Artificial intelligence is transforming how scientists model the brain by creating “surrogate brains” capable of learning, predicting and interpreting complex neural dynamics directly from data.
A new review by researchers from Southern University of Science and Technology, Huazhong University of Science and Technology and Beijing Institute of Technology presents a unified framework for these next-generation models.
Traditional brain models rely heavily on fixed-form biophysical equations and population-averaged parameters. While mechanistically interpretable, these models often struggle to capture the nonlinear, high-dimensional and context-dependent activity of real neural systems.
In contrast, modern AI — including recurrent neural networks, neural ordinary differential equations, graph-based architectures and transformer models — can learn rich temporal and spatial patterns from large-scale neural recordings.
Virtual experiments
The researchers propose a surrogate brain framework that integrates three interconnected components: constructing neural dynamical models, solving the inverse problem to infer parameters and evaluating predictive performance.
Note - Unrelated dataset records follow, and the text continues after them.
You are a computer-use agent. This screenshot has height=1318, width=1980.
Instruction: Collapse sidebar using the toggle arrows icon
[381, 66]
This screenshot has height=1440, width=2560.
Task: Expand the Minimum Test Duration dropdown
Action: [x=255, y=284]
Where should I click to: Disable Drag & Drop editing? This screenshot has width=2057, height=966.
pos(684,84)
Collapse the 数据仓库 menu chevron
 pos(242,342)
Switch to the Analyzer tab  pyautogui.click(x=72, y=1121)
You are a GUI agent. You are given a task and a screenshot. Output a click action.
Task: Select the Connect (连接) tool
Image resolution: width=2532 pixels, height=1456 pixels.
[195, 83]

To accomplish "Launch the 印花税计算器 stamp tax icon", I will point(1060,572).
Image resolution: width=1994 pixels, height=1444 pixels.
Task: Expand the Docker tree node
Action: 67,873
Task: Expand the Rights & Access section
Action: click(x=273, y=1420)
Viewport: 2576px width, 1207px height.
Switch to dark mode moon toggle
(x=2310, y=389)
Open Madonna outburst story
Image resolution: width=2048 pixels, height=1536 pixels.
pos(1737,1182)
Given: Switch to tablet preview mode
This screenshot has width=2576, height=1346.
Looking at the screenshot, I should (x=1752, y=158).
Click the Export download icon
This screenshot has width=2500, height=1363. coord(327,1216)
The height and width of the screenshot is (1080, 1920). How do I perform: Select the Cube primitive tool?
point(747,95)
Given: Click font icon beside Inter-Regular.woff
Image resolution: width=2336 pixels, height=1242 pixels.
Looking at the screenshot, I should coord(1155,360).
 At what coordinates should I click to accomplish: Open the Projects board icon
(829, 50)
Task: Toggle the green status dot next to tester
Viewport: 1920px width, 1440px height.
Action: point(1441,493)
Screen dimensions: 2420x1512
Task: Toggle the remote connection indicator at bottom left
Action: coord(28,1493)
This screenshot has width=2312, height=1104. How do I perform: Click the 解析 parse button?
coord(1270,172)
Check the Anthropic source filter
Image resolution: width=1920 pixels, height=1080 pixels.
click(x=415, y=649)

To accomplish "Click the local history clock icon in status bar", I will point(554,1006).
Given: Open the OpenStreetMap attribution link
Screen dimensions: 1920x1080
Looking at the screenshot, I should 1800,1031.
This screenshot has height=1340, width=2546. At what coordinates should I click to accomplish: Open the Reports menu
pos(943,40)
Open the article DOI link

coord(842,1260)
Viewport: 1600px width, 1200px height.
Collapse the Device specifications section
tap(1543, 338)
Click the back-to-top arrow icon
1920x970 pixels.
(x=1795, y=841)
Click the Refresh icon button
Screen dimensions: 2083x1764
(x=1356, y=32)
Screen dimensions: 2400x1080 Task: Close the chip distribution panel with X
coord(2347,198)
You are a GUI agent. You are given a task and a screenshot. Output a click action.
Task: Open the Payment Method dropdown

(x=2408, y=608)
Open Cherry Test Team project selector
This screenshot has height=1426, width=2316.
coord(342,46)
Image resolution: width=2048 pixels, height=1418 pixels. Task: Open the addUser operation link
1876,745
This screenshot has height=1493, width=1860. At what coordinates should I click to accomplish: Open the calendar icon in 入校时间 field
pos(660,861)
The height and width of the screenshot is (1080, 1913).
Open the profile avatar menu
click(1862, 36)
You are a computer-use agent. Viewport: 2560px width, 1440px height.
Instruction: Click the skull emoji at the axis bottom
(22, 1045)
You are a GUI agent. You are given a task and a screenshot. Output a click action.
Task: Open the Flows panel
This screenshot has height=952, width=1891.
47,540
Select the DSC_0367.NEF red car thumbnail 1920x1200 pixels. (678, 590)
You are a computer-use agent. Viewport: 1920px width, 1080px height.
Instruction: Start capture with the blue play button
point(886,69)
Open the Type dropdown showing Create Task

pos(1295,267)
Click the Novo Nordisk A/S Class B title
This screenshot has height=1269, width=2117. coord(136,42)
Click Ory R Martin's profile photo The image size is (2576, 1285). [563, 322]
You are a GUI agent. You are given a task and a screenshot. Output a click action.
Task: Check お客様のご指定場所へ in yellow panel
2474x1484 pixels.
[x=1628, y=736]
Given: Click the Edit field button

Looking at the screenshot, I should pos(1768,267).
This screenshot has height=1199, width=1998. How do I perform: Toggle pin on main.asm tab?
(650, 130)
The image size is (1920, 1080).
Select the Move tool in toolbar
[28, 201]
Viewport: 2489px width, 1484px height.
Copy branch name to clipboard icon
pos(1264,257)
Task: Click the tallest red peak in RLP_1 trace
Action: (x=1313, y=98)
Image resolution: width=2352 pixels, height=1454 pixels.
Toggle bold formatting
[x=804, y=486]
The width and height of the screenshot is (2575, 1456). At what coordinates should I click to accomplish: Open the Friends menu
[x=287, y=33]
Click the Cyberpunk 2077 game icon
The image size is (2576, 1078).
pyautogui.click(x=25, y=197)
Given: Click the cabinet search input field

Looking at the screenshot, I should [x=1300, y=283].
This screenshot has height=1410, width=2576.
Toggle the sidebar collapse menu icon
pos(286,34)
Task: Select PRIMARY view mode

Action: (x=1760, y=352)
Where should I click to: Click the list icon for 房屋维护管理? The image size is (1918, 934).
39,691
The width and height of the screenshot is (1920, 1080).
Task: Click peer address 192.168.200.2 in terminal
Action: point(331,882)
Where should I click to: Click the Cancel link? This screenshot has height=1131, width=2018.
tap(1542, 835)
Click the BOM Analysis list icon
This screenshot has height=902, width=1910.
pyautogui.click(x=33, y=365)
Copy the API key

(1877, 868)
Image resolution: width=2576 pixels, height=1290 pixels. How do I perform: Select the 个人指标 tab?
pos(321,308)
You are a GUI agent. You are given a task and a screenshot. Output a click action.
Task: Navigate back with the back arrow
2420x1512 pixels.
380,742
The authors highlight that surrogate brains enable multiple applications, including predicting future whole-brain activity, performing dynamical systems analysis and conducting virtual perturbation experiments. These capabilities make the models valuable tools for guiding neurostimulation strategies in both basic neuroscience and translational neuroengineering.
A significant challenge in such modelling is the “ill-posed” nature of inverse problems, including issues of existence, uniqueness and stability of solutions.
The review details mathematical and neuroscience-informed regularisation techniques — such as sparsity constraints, anatomical priors and physical-law constraints — to ensure solutions remain reliable even in the presence of noise and limited data.
The researchers envision that these systems will play an increasingly central role in future neuroscience, serving as personalised computational counterparts of the human brain to support individualised diagnostics.
“This framework provides a systematic bridge between theoretical neuroscience and clinical applications,” the authors conclude. “AI-based surrogate brains offer a powerful path toward individualised, interpretable, and predictive models of brain function.”